Work instructions:
Please print the lines below verbatim, starting with the line that contains "Task: Open How to customize your creative" and going on through the line that contains "[x=111, y=168]", including both of those lines.

Data for processing:
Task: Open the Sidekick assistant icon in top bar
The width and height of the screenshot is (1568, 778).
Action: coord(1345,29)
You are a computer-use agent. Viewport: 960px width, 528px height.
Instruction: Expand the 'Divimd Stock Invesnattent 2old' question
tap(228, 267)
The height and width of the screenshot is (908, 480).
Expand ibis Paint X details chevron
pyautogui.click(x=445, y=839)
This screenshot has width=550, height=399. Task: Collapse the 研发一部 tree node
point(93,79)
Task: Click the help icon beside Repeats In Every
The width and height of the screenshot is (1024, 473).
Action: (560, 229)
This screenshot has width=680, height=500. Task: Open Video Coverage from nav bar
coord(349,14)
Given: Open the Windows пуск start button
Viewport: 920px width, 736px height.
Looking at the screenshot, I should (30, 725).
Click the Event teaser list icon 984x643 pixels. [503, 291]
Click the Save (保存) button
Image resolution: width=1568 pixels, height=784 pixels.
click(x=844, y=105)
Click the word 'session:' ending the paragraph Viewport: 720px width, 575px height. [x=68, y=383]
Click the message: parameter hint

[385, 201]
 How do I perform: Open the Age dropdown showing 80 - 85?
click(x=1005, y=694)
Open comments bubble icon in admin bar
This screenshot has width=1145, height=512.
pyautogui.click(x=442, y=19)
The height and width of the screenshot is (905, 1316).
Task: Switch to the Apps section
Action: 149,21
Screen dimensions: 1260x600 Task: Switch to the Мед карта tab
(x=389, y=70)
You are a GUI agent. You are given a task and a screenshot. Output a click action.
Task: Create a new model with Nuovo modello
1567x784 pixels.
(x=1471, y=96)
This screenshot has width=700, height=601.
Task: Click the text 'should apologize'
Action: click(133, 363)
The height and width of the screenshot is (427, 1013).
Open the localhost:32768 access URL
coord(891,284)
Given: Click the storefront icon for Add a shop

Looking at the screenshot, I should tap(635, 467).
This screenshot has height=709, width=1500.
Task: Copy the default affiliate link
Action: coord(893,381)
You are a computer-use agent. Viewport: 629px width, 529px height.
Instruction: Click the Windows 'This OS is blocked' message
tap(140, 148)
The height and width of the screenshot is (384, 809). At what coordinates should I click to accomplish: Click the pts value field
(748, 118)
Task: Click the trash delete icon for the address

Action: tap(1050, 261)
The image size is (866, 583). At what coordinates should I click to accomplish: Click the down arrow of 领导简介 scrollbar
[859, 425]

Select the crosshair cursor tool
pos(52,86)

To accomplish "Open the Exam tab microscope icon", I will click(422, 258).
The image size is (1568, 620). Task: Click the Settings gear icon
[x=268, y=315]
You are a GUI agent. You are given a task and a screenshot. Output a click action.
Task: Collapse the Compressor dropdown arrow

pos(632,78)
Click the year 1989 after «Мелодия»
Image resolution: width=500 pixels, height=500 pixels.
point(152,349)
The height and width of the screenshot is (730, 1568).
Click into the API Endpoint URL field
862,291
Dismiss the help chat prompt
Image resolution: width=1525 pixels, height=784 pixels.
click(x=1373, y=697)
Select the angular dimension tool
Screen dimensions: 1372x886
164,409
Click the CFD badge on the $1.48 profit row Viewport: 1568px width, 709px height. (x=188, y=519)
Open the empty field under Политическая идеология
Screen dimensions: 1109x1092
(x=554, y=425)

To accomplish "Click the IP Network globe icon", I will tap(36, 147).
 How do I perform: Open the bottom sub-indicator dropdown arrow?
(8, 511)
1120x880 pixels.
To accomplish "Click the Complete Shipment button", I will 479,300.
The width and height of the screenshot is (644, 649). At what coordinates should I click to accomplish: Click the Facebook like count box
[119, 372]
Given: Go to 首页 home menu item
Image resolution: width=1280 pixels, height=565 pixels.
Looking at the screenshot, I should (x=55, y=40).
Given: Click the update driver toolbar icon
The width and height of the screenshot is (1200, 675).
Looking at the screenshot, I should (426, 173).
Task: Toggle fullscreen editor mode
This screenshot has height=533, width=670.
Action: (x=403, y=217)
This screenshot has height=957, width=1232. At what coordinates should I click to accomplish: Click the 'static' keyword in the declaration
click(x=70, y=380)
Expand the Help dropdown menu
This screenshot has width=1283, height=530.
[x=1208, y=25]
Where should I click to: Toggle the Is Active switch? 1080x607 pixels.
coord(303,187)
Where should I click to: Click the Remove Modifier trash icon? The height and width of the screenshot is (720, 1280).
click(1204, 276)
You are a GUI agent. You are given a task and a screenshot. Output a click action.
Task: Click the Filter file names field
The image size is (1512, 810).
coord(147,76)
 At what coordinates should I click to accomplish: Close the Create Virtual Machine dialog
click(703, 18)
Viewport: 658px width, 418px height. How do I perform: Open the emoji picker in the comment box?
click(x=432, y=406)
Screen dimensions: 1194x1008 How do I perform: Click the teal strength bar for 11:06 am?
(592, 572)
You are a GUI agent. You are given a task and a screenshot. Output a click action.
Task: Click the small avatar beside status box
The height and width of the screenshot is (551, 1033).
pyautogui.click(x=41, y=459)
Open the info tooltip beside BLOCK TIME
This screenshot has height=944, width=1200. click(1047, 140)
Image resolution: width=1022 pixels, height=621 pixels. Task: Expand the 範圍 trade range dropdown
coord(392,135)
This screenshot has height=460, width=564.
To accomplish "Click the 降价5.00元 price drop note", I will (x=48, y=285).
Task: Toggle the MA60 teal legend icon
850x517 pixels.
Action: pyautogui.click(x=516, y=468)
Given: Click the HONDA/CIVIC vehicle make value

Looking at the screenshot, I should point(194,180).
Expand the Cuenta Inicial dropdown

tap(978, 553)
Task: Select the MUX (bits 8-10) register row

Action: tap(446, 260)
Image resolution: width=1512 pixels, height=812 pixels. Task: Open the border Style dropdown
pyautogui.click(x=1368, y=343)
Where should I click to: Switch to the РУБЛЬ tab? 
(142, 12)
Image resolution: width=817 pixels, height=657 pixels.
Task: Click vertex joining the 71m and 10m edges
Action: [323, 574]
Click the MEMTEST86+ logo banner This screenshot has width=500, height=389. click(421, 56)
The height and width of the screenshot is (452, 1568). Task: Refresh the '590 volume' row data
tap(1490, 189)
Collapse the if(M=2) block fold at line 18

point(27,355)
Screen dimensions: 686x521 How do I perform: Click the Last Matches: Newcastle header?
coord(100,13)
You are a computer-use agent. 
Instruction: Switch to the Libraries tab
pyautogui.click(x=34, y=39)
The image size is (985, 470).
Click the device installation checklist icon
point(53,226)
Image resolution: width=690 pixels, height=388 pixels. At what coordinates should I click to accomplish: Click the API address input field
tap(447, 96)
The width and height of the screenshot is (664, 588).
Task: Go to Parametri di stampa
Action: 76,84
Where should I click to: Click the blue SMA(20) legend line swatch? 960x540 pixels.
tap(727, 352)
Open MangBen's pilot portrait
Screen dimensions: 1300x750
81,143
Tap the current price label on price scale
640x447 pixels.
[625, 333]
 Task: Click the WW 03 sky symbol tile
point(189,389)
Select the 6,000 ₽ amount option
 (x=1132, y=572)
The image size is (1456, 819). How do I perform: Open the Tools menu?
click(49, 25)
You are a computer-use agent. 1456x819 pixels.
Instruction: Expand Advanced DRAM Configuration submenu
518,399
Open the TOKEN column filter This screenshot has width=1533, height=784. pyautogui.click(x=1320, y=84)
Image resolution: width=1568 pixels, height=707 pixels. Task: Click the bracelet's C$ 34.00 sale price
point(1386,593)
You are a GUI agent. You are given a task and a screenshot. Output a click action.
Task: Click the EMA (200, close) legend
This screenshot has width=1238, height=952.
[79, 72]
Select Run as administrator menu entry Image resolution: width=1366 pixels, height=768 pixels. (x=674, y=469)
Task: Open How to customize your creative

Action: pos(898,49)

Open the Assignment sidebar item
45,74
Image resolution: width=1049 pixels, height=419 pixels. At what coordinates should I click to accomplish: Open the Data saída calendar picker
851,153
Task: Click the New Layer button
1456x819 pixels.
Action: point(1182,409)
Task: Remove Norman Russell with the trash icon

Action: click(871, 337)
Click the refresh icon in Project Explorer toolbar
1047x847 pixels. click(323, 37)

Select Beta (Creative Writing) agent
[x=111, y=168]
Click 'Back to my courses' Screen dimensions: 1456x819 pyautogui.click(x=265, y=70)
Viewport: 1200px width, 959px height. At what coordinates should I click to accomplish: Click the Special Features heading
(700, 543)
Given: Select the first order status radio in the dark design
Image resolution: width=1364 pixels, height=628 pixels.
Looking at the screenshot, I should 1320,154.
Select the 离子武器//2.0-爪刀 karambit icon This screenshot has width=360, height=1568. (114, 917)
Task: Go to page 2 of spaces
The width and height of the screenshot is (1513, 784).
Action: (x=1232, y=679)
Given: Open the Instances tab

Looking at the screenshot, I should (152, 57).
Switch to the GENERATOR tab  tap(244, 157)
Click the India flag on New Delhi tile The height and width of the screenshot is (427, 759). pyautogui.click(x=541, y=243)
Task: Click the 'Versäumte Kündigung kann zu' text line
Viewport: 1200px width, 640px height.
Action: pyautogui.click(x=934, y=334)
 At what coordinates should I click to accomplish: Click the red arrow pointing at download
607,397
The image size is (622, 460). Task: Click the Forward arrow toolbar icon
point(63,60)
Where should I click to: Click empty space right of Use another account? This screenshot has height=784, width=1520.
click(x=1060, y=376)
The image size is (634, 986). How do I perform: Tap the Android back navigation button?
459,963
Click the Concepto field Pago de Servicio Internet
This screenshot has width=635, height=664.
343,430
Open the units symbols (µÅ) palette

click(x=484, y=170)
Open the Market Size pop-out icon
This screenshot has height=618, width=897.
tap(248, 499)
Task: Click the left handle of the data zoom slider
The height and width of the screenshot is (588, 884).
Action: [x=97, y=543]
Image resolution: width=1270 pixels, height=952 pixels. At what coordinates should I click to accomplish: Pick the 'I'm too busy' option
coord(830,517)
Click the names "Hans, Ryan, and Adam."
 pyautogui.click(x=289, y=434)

Output of the task:
Task: Open How to customize your creative

Action: pos(898,49)

Open the Assignment sidebar item
45,74
Image resolution: width=1049 pixels, height=419 pixels. At what coordinates should I click to accomplish: Open the Data saída calendar picker
851,153
Task: Click the New Layer button
1456x819 pixels.
Action: point(1182,409)
Task: Remove Norman Russell with the trash icon

Action: click(871, 337)
Click the refresh icon in Project Explorer toolbar
1047x847 pixels. click(323, 37)

Select Beta (Creative Writing) agent
[x=111, y=168]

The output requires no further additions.